== Document text

NMSU Genomics – Day 3/4: Douglas’ Blog

It’s blogging time. 

Today is lecture day. It’s a nice change of pace from lab day yesterday, where we spent 8:30-5 in the lab and lunch calibrating our beloved chemostats. Instead of dripping milk into broth, today I learned about the mechanisms of FtsZ, the ways to find ancestry through genome mutations, and the fact that if humans are pitted in an evolutionary arms race against bacteria, we stand absolutely zero chance. If bacteria have overcome every challenge through their millions of years of evolutionary existence, they could easily overcome to our measly defenses if challenged enough. At least that’s what I gathered from the lectures. Luckily, we get to observe one small facet of the arms race safely—antibiotic resistance—here as high schoolers building a bioweapon (not really) in our remote desert lab.

Speaking of desert, it rained today!! And it didn’t even reach 100 degrees!! Apparently monsoons are a thing in deserts but I didn’t think I could be caught in the rain here. We got soaked on the way back from dinner. The raindrops felt different from Kentuckian rain: bigger and fatter drops that had heavy impacts. I’ll cherish that feeling because it will probably not rain again for a long time. Unless I really don’t understand monsoons.

====
== Records provided

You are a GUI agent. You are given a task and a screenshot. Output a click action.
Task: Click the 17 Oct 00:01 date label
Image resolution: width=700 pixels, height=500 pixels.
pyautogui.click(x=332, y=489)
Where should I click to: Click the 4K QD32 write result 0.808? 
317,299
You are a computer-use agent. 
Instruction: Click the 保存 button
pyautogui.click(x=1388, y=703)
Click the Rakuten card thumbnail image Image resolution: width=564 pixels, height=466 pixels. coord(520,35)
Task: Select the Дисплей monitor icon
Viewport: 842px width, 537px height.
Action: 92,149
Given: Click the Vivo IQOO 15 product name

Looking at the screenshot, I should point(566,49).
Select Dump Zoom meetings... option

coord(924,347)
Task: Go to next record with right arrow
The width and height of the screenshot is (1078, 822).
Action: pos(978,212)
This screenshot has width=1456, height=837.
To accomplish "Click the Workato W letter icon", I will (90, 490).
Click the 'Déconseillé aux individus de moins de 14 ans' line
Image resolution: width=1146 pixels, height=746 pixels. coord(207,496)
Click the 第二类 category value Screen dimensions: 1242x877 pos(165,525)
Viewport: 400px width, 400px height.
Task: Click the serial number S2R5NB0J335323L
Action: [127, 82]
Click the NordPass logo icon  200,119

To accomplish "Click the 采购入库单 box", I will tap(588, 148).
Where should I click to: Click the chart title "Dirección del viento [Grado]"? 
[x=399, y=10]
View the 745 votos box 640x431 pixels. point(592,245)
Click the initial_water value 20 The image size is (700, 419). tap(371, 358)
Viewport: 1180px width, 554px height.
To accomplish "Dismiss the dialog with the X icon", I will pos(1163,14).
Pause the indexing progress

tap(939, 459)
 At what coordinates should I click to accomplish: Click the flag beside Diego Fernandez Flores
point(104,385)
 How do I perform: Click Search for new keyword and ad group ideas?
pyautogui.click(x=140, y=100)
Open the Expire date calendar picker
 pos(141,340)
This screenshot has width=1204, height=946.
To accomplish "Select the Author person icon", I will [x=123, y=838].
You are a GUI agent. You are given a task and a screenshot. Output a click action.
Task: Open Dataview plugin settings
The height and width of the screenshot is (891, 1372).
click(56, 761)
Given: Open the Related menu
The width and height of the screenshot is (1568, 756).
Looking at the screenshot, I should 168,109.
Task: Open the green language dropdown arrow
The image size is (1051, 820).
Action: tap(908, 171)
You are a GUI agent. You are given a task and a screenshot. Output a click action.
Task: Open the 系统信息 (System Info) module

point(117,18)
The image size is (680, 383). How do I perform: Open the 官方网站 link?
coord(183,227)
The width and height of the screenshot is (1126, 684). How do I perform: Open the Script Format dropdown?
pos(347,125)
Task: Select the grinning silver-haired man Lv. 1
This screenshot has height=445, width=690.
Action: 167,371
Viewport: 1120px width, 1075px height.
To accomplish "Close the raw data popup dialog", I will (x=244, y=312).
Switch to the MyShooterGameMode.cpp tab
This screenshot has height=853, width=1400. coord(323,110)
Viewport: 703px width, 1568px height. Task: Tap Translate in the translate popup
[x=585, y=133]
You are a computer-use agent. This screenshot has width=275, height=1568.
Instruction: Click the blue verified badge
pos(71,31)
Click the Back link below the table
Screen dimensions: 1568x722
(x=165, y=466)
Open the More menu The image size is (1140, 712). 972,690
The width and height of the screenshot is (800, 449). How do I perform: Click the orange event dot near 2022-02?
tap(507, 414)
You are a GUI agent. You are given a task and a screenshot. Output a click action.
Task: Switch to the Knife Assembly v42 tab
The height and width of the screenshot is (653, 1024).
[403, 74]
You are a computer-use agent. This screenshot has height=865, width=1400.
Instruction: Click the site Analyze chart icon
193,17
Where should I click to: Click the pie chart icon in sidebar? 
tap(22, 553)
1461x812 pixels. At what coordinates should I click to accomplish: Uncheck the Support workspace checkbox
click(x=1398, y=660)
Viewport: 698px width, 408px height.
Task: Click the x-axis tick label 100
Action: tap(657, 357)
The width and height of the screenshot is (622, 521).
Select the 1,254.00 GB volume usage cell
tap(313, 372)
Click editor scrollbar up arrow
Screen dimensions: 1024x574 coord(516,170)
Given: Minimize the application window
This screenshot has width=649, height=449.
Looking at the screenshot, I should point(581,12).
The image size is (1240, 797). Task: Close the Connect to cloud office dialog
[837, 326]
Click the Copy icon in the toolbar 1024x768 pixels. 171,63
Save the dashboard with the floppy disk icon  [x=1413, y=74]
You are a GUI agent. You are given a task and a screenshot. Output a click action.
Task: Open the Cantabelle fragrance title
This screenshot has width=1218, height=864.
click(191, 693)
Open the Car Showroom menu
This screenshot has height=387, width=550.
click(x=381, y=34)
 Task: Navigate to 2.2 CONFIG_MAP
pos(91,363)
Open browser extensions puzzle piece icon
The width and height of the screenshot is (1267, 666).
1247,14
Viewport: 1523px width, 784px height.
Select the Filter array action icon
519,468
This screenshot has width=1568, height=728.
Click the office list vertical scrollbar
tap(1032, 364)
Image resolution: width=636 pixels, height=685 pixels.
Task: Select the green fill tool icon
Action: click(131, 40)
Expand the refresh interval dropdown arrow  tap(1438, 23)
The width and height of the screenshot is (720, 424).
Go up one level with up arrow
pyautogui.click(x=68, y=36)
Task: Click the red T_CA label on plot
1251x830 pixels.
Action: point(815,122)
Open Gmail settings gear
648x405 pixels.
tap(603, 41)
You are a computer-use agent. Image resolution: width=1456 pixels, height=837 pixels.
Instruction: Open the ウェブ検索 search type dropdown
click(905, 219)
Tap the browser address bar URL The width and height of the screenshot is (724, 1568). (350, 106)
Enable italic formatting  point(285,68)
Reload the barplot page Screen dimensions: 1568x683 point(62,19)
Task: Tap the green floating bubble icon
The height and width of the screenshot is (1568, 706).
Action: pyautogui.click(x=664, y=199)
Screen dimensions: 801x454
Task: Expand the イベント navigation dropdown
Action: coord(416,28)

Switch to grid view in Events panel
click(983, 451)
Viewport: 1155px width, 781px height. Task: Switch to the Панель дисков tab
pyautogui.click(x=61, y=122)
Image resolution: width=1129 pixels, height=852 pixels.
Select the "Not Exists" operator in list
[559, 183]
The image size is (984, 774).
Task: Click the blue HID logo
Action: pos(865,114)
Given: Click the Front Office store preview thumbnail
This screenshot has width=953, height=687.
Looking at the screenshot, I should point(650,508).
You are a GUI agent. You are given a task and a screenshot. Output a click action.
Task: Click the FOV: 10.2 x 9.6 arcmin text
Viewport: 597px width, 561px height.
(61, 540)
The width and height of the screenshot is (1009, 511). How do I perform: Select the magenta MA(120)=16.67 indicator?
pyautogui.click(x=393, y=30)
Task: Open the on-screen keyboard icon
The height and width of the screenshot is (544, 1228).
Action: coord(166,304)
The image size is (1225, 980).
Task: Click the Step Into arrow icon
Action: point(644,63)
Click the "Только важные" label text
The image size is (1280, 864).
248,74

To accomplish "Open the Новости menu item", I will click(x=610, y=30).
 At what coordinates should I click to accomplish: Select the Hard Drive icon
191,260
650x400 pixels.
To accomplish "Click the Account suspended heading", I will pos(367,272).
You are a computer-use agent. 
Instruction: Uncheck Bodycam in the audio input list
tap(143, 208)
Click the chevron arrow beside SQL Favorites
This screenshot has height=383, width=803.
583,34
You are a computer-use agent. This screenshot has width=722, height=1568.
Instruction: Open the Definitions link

====

Parts of the exercise →
[1] Answer these questions about the NMSU genomics blog post:
(a) What hours did the group spend in the lab on lab day?
(b) Which part of the evolutionary arms race do the students get to observe safely?
(c) How did the raindrops differ from Kentuckian rain?
[2] Pick up the NMSU genomics blog post after its last sentence and continue writing it.
The records have nothing to do with the blog post.

Response list →
[1]
(a) 8:30 to 5.
(b) Antibiotic resistance.
(c) They were bigger, fatter drops with heavy impacts.

[2]
The one thing we did do in the lab was figure out that the antibiotic I spent an hour studying was apparently already ineffective against V. natriegens. Darn bacitracin, getting my hopes up. At least it’s better now than later when we’ve started culturing. 

No description about SSP life would be complete without mentioning the SSPers themselves. Naming every cool thing that any participant did would take multiple days and webpages, so I’ll just give an example. It started as someone speaking really fast in the morning and that somehow led to a chain of events that resulted in the TAs incorporating “aura” and “rizz” into their vocabularies by the end of the day.

We ended the day filling out our lab notebooks. I feel that by the end of the program, I will have actually properly learned lab technique from the ground up. Hopefully I’ll also know how to build and operate a chemostat from scratch so that I can fulfill my sophomore dreams of evolving plastic eating bacteria in my basement. 

That’s about it from me today. Stay tuned for the next blog post from the 2024 NMSU genomics cohort. Hopefully I’ll appear as a cameo at some point in another post.

Me soaked in New Mexican rain. 

I can say I have a publication now yay.